Even though the outcome is acceptable, it is not adequately vigorous to be used in
unpredictable, non-ideal situations such as noise and varying illumination environment.
First, to improve the noise cancellation robustness an adaptive median filter (AMF) is
proposed. Mean and variance of median values are selected to generate a weight for
each window part of the images such as 3x3, 5x5 or 7x7. Various linear and nonlinear
filters are adopted to eliminate the noise in the images. Quantitative comparisons are
performed between these filters with our AMF in terms of Peak Signal-to-Noise Ratio
(PSNR), Mean Square Error (MSE), Image Enhancement Factor (IEF) and Mean
Structural SIMilarity (MSSIM) Index. The average results show improvement in terms
of 40.63 db for PSNR, 6.01 for MSE, 258.09 for IEF and 0.97 for MSSIM respectively.
In this work a novel method of illumination invariant normalization known as Modified
Retinex Normalization (MRT) for preprocessing of infant face recognition is proposed.
This is based on a modified retinex model that combines with histogram normalization
for filtering the illumination invariant. The proposed method is compared to other
methods like Single scale Retinex (SSR), Homomorphic method (HOMO), Single Scale
Self Quotient Image (SSQ), Gross and Brajovic Technique (GBT), DCT-Based
Normalization (DCT), Gradientfaces-based normalization technique (GRF), Tan and
Triggs normalization technique (TT), and Large-and small-scale features normalization
technique (LSSF) for evaluation with Infant Classification of Pain Expressions (COPE)

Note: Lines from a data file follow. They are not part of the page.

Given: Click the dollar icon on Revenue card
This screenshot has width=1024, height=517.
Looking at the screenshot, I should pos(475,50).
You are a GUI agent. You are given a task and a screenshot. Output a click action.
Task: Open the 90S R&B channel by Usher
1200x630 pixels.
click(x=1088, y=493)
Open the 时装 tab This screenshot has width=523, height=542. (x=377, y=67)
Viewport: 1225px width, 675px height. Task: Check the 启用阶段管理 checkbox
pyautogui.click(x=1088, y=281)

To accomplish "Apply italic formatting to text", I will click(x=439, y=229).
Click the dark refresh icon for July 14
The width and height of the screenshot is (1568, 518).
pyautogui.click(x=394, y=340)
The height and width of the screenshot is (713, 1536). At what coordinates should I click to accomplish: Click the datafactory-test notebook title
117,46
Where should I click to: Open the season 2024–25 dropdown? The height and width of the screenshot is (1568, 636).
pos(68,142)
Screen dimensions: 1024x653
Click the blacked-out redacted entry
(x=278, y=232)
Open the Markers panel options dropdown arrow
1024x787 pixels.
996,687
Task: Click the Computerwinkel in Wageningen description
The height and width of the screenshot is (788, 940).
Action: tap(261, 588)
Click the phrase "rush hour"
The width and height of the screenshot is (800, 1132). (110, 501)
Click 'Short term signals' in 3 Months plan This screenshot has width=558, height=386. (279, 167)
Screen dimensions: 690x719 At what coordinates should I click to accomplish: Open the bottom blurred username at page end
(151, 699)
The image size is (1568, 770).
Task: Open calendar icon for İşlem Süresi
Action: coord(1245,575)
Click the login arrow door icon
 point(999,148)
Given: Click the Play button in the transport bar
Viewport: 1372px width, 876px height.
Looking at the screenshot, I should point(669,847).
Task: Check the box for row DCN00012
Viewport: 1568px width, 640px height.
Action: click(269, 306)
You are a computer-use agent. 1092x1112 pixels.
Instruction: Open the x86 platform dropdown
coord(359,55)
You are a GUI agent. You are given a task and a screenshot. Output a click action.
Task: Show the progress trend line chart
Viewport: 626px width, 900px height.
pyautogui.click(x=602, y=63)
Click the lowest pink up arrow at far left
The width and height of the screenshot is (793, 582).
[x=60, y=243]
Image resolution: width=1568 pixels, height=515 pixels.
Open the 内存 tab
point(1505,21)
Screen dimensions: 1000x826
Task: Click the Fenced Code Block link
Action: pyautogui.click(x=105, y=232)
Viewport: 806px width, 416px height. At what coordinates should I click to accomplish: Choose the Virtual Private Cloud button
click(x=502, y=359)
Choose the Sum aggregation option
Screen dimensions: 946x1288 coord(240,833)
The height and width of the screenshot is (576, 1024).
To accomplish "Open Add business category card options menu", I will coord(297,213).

database. Several experiments were performed on COPE databases. Single PCA, LBP
and DCT feature extraction information yielded a good recognition result. However, by
summing these three, it gives more robustness to noise and illumination classification
rate because the sum rule was the most resilient to estimate errors and gives higher than
90% accuracies of pain and no pain detection. The new illumination normalization and
combination of features gives higher results of more than 90% on five different
classifiers with various algorithms such as k-nearest neighbors (k-NN), Fuzzy k-nearest
neighbors (FkNN), Linear Discriminat Analysis (LDA), Feed Forward Neural Network
(FFNN), Probabilistic Neural Network (PNN), General regression Neural Network
(GRNN), SVM Linear kernel (SVMLIN), SVM RBF kernel (SVMRBF), SVM MLP
kernel (SVMMLP) and SVM Polynomial kernel (SVMPOL) with different performance
measurement such as Sensitivity, Specificity, Accuracy, Area under Curve (AUC),
Cohen's kappa (k), Precession , F-Measure and Time Consumption .